→ Problem statement
From the article below on teaching AI skills, list each group the text places in its decision-making chain, along with what that group is deciding or considering.

→ Text section
[start]
Educators are deciding which AI skills to teach. How do they know?
- Mark Runnalls

- 6 days ago
- 2 min read

Accreditors are deciding which programmes meet the standard.
Employers are deciding which candidates are genuinely ready.
And individuals – millions of them – are considering career decisions and self-education trying to guess what is going to make them and keep them employable.
Everyone in this chain is trying to make an informed decision. Who has the information they actually need to make it well?
Because the question underneath all of it, the one that keeps getting skipped, is not which AI skills matter. It's how you know whether someone actually has them.
Something significant is happening in higher education right now that brings this into sharp focus.
Purdue University has become the first US institution to require every undergraduate – regardless of major – to demonstrate AI competency before they can graduate.¹
Ohio State has gone further, committing that every student from the class of 2029 will leave not just knowing about AI, but genuinely fluent in applying it within their field of study.²
These are serious institutions making serious public commitments. This isn't an elective. It isn't a pilot. It's a graduation requirement.
And it's coming. To Europe. To Asia. To every university that wants its graduates to be employable in an AI-shaped economy.
[end]
→ Given material
[start]
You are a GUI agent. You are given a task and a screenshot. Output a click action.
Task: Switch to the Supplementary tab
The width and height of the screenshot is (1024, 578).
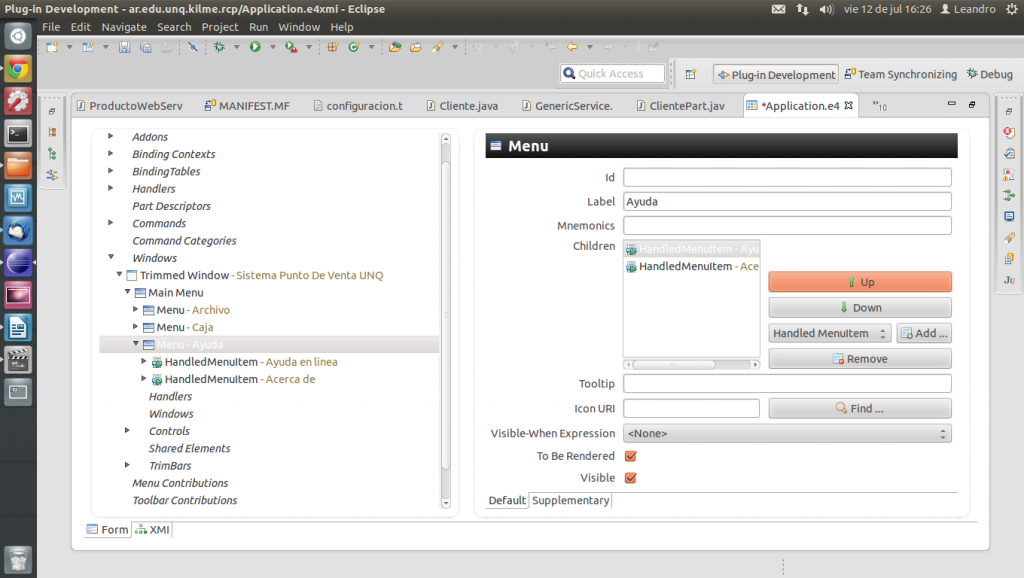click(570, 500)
[end]
→ Task response
- Educators: which AI skills to teach
- Accreditors: which programmes meet the standard
- Employers: which candidates are genuinely ready
- Individuals: career decisions and self-education, trying to guess what will make them and keep them employable